PETUNJUK TUGAS –
Kembalikan seluruh teks tentang syarat kelulusan dan skripsi di bawah ini tanpa mengubah apa pun.

**** TEKS

Menteri Pendidikan (Mendikbud Ristek) Nadiem Makarim membantah pemerintah menghapus skripsi sebagai syarat kelulusan pada program sarjana.
JAKARTA − Menteri Pendidikan (Mendikbud Ristek) Nadiem Makarim menjelaskan pemerintah memberikan kewenangan kepada perguruan tinggi untuk menentukan syarat kelulusan program sarjana atau sarjana terapan. Ia membantah jika pemerintah menghapus kewajiban skripsi sebagai syarat kelulusan. Menurutnya, perguruan tinggi bisa memilih syarat kelulusan mulai dari skripsi, prototipe, proyek, atau bentuk tugas lainnya.
“Saya mau klarifikasi jangan terburu senang dulu bagi semuanya. Karena kebijakannya, keputusan itu dilempar ke perguruan tinggi seperti semua di negara lain,” tutur Nadiem saat Rapat Kerja bersama Komisi X DPR, Rabu (30/8).

********
**** BARIS DATA

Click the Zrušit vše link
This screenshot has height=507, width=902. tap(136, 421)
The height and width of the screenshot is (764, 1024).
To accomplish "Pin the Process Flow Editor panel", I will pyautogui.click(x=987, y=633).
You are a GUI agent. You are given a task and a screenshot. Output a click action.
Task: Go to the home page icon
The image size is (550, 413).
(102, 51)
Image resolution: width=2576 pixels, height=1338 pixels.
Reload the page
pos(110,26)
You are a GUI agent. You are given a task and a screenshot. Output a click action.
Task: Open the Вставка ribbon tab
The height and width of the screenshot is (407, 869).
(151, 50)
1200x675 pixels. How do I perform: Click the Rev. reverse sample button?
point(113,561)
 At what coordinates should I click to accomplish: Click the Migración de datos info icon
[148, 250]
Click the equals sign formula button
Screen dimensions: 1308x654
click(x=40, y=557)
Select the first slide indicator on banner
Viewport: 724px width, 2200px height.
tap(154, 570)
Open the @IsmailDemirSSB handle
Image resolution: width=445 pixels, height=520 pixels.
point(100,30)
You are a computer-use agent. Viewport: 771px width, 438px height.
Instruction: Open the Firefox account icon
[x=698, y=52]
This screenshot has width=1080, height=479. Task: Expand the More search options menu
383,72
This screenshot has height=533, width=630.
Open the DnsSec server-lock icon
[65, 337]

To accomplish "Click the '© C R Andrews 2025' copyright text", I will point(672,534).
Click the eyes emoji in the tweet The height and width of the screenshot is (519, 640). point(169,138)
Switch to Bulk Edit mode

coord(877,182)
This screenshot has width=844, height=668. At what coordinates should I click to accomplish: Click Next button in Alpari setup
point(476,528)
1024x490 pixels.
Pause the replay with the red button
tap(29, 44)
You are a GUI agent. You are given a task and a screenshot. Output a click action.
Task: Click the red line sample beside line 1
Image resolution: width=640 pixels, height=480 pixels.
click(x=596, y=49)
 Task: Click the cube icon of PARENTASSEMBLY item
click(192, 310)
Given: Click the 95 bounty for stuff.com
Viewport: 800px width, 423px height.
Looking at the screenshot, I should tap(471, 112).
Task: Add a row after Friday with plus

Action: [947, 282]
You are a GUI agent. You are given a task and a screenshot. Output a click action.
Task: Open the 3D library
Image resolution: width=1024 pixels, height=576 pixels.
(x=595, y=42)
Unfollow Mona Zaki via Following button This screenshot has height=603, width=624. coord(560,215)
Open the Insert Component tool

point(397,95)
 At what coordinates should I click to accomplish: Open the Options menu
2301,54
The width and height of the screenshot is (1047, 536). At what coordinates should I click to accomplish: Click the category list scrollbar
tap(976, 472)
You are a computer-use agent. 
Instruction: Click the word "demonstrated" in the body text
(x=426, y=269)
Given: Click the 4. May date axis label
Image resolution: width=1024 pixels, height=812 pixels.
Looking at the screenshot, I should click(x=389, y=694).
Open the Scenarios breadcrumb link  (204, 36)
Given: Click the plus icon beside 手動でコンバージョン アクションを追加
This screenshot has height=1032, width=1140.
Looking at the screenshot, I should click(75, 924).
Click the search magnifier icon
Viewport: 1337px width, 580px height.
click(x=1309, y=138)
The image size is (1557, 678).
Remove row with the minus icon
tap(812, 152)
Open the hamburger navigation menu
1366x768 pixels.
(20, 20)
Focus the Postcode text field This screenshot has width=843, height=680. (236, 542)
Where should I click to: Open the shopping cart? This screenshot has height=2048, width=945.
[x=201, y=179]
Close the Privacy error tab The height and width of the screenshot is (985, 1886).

********

JAWABAN BENAR –
Menteri Pendidikan (Mendikbud Ristek) Nadiem Makarim membantah pemerintah menghapus skripsi sebagai syarat kelulusan pada program sarjana.
JAKARTA − Menteri Pendidikan (Mendikbud Ristek) Nadiem Makarim menjelaskan pemerintah memberikan kewenangan kepada perguruan tinggi untuk menentukan syarat kelulusan program sarjana atau sarjana terapan. Ia membantah jika pemerintah menghapus kewajiban skripsi sebagai syarat kelulusan. Menurutnya, perguruan tinggi bisa memilih syarat kelulusan mulai dari skripsi, prototipe, proyek, atau bentuk tugas lainnya.
“Saya mau klarifikasi jangan terburu senang dulu bagi semuanya. Karena kebijakannya, keputusan itu dilempar ke perguruan tinggi seperti semua di negara lain,” tutur Nadiem saat Rapat Kerja bersama Komisi X DPR, Rabu (30/8).